Running Nebula manually
This is the preferred method until ncclient stabilizes. You use Nebula Commander to create networks, nodes, and certificates, then run Nebula on devices yourself without ncclient. Config and certs are copied or downloaded from the UI (or API) and you start Nebula manually.
When to use this
- You prefer to deploy config and certs yourself (copy to the device, run
nebula -config ...). - You do not want to enroll devices or run the ncclient daemon.
- You are fine updating config and certs manually when the network or node changes (re-download from the UI or API and replace files, then restart Nebula).
With ncclient, the device enrolls once and ncclient polls for config and certs and can run or restart Nebula automatically. With manual setup, you handle file deployment and restarts yourself.
Steps
1. Create network and node in Nebula Commander
In the Web UI: create a network, add a node for this device, and create or sign a certificate for the node.
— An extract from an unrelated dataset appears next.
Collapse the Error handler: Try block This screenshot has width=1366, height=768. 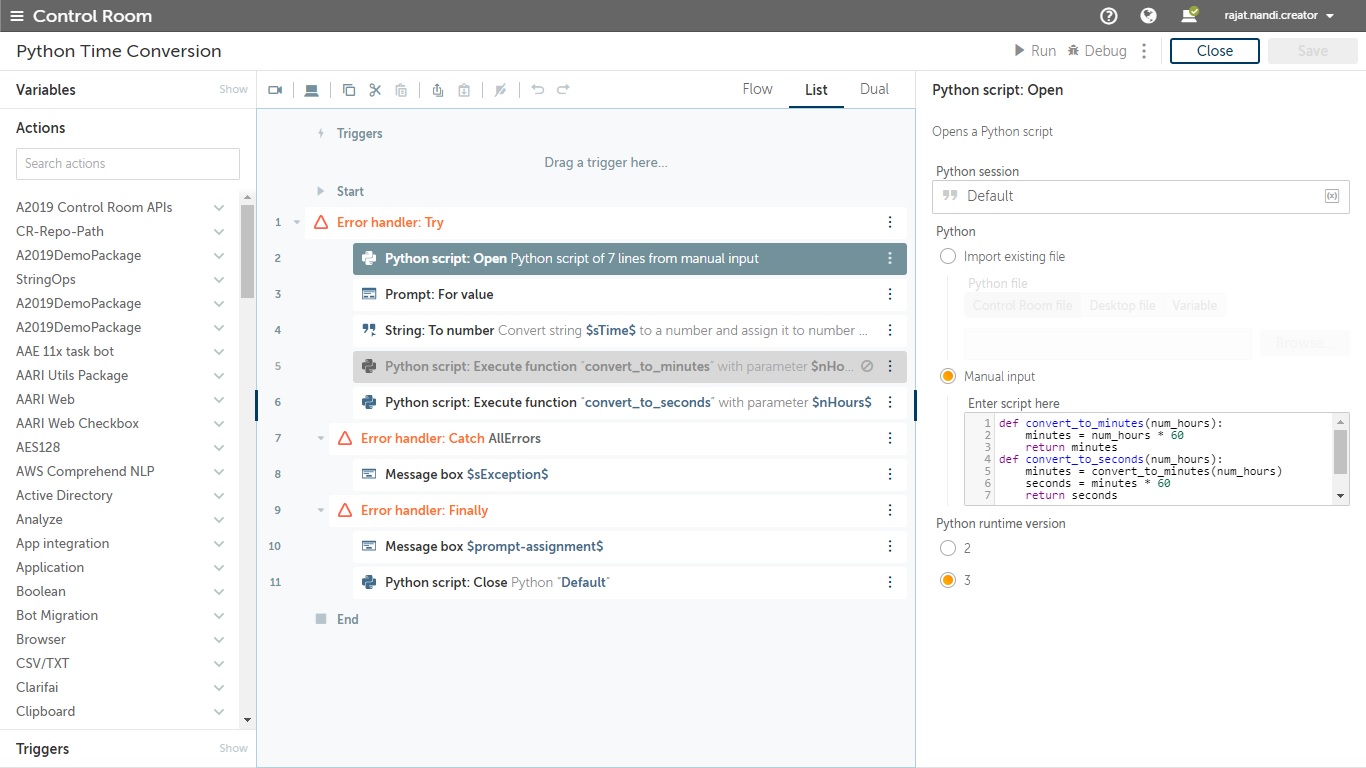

- Create certificate – The server generates the key and cert; you can download a bundle that includes
host.key,host.crt,ca.crt, and config. - Sign certificate – You generate the key on the device; the server signs the cert. You will need to place your own
host.keynext to the downloaded certs.
2. Get config and certs onto the device
Download or copy from the UI (or use the API) the node’s config and certificate files. You typically need:
config.yaml(Nebula config for this node)ca.crt(CA certificate)host.crt(host certificate for this node)host.key(only if you used Create certificate; with Sign, you already have this on the device)
Where to get them depends on your Nebula Commander version: use the node’s detail or download actions in the UI, or the device/config API. Place the files in a directory on the device (e.g. /etc/nebula or ~/.nebula).
3. Install and run Nebula on the device
Install Nebula from slackhq/nebula (packages, binary release, or build from source). Then run:
nebula -config /path/to/config.yaml
Use the path to the config.yaml you deployed. Nebula will read ca.crt, host.crt, and host.key from the paths specified in the config (often the same directory as the config).
4. Run Nebula at startup (optional)
Use your platform’s init system so Nebula keeps running: systemd on Linux, launchd on macOS, or a Windows service/task. When you change config or certs (after re-downloading from Nebula Commander), replace the files and restart Nebula.
Summary
| ncclient | Manual (nebula) | |
|---|---|---|
| Enrollment | One-time; device gets a token | None |
| Config/certs | Fetched automatically by ncclient | You copy or download and place them |
| Nebula process | ncclient can run or restart it | You run and restart Nebula yourself |
| Updates | ncclient polls and updates files | You re-download and replace files, then restart Nebula |